By using a protective chamber to shield mouse skin seeded with BCC, researchers say they have created the first reliable means of transplanting these tumors.0

Key Points

Although researchers can easily transplant cancers - including melanoma, breast cancer and prostate cancer - from humans to animals and animals to animals for scientific study, "We've never been able to do that reliably with BCCs," says Ruby Ghadially, M.D., professor of dermatology at the University of California, San Francisco, and a study co-author.

Previously, efforts to transplant human BCCs into immunodeficient mice yielded little or no growth (Grimwood RE, Tharp MD. J Dermatol Surg Oncol. 1991. 17(8): 661-666).

Success

"We're not 100 percent sure why previous attempts failed," while the new method succeeded, she says.

Explanations could include the high number of BCC cells transplanted, "or it could be because we gave them more of the support they need in terms of normal keratinocytes, a normal dermis and normal subcutaneous tissue."

Using the silicone chamber also allows one to transplant BCCs directly onto the skin's surface, where they are used to growing, instead of injecting them the below the skin, Dr. Ghadially tells Dermatology Times.

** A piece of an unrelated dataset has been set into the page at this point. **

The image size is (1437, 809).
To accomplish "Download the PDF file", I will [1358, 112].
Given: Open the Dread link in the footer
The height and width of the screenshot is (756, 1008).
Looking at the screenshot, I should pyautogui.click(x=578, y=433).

Researchers' use of severely immunodeficient (SCID) mice also likely contributed to the new method's success, she says.

Protocol

Dr. Ghadially and her colleagues began by establishing a mouse BCC line (ASZ001) from a Ptch1+/- mouse that they had exposed to UVB radiation (515 mJ/cm2 ) thrice weekly from age 2 months to 1 year.

They then combined the ASZ001 cells with wild-type mouse epidermal keratinocytes and seeded them into round, 6 mm silicone chambers that had been placed on the fascia of SCID mice and sutured into the surrounding skin.

"The function of the chamber is basically to hold away the host mouse skin while the tumor is developing.

"If we hadn't done that, the skin would probably have grown over the transplanted cells, and the tumor might or might not have taken hold," Dr. Ghadially says.

After transplanting the cells, researchers covered the chambers with Tegaderm (3M) for four to 16 weeks.

Then they harvested BCC tumor cells from the chambers and analyzed them using light microscopy. Preparatory steps here included staining with X-gal, paraffin-embedding and sectioning.

Analysis

Microscopic analysis showed that, like some human BCCs, the resulting tumors consisted of nests and trabeculae of basaloid cells with focal squamatization, extending into the underlying stroma with an infiltrating growth pattern.

Researchers also observed stromal reaction and fibrosis, she says.

Predictability

The only surprise the study delivered was that its method worked so predictably, when transplantation of BCC cells hadn't previously been done with any degree of robustness, she says.

"People have occasionally gotten a BCC to grow (in a murine model) from a piece they took from another BCC.

"But now we do this reliably - in fact, we've done it many times. I presume other labs are beginning to use our method.

"And my collaborator Dr. Epstein has begun to do it in his lab with some of his other studies," Dr. Ghadially says.